* Problem statement: State how many lines in the following entries contain the word "will". No other output.

* Dataset records:
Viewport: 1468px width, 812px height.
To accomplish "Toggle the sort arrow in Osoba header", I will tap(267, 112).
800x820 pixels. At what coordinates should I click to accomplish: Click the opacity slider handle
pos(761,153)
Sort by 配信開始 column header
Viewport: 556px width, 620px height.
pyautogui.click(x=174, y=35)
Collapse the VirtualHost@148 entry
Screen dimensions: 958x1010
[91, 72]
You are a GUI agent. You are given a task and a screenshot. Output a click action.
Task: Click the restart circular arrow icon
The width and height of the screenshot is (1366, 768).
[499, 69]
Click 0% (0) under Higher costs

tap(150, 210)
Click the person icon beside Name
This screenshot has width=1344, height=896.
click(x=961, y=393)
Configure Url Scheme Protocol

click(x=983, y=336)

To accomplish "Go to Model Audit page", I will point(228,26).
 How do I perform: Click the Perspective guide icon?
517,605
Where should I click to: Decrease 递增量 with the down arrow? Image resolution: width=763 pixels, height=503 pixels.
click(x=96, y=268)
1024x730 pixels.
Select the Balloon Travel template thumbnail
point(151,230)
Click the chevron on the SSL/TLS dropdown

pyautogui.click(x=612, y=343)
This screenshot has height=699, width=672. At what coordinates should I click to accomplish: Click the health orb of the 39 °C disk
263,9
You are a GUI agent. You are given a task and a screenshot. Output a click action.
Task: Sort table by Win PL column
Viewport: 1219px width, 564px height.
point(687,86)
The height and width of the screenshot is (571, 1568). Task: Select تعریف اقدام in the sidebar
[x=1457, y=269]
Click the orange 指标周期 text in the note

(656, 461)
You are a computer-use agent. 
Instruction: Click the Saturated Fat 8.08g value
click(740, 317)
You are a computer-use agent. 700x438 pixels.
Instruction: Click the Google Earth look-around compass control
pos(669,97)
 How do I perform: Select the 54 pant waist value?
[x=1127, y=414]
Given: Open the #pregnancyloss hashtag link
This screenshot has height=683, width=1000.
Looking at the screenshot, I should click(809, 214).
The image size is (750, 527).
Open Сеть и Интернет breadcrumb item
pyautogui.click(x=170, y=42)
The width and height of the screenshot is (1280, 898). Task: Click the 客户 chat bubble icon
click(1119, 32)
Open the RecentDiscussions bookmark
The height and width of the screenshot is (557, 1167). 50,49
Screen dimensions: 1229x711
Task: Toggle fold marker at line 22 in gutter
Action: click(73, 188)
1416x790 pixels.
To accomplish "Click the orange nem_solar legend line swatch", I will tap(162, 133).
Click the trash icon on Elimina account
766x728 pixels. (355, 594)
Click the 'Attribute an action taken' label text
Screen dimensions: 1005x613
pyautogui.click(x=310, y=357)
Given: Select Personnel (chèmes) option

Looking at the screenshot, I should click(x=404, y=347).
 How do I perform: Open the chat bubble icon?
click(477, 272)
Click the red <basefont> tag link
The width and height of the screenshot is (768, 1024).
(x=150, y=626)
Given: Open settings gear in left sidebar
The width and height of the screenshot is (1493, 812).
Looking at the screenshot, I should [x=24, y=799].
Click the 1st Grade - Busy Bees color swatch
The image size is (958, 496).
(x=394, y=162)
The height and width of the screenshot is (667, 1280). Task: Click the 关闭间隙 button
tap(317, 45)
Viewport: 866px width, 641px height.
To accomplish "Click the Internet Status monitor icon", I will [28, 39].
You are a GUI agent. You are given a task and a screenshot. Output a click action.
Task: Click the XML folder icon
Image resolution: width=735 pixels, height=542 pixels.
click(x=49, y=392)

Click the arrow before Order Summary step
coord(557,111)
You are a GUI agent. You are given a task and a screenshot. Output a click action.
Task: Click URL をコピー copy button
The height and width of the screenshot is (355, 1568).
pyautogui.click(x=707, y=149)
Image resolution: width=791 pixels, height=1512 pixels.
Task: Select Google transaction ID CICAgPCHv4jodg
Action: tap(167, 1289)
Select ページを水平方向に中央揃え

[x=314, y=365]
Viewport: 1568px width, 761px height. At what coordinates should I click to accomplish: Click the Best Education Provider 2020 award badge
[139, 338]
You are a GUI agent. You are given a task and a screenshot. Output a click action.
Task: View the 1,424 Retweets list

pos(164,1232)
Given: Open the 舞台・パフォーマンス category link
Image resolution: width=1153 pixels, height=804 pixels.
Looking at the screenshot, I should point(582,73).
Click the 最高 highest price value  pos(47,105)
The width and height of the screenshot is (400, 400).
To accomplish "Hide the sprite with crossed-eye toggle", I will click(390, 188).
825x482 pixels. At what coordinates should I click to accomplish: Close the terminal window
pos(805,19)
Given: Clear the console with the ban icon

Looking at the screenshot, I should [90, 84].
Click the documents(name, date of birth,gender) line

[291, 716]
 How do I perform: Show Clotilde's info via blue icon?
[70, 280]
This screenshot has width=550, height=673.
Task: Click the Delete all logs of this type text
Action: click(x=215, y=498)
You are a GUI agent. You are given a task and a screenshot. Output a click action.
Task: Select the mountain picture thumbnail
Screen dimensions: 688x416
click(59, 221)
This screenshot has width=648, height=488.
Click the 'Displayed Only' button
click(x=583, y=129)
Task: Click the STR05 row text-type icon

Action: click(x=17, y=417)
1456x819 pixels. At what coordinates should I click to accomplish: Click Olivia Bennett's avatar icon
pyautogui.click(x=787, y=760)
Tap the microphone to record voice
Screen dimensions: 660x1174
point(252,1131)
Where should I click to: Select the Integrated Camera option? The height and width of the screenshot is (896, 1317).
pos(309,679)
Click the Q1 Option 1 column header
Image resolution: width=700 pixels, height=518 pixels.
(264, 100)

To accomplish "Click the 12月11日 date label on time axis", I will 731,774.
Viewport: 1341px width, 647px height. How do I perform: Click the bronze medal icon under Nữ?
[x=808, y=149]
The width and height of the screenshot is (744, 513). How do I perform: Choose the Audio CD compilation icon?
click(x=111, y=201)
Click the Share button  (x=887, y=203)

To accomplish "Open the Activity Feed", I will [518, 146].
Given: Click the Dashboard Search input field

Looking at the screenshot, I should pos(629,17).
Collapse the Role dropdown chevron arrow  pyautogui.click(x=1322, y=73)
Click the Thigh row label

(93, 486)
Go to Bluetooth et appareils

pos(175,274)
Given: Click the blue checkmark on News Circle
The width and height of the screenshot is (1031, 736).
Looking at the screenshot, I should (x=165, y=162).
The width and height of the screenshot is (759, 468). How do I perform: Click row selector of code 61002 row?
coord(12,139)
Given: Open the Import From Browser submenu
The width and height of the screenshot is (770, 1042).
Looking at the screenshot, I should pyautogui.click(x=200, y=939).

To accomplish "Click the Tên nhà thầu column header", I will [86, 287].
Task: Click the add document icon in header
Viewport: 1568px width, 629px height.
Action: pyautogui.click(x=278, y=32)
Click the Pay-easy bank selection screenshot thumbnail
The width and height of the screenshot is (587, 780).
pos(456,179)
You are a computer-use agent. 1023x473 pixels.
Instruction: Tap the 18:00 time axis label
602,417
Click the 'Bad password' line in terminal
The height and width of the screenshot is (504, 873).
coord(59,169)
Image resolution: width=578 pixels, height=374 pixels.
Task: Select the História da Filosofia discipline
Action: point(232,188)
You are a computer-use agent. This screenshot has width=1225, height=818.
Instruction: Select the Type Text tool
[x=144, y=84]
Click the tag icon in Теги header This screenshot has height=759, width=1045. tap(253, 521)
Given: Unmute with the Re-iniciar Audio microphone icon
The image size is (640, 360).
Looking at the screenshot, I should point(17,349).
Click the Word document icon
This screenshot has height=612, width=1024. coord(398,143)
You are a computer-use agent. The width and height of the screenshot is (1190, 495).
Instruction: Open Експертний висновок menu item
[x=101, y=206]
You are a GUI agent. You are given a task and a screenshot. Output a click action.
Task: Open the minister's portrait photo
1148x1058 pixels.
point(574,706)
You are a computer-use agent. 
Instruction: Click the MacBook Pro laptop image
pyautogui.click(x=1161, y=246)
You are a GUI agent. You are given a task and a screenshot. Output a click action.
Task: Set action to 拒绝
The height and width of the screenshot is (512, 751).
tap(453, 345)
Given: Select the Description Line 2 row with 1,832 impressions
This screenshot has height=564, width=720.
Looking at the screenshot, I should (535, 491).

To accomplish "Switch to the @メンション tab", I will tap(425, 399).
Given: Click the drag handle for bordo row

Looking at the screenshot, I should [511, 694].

* Answer for this exercise: 9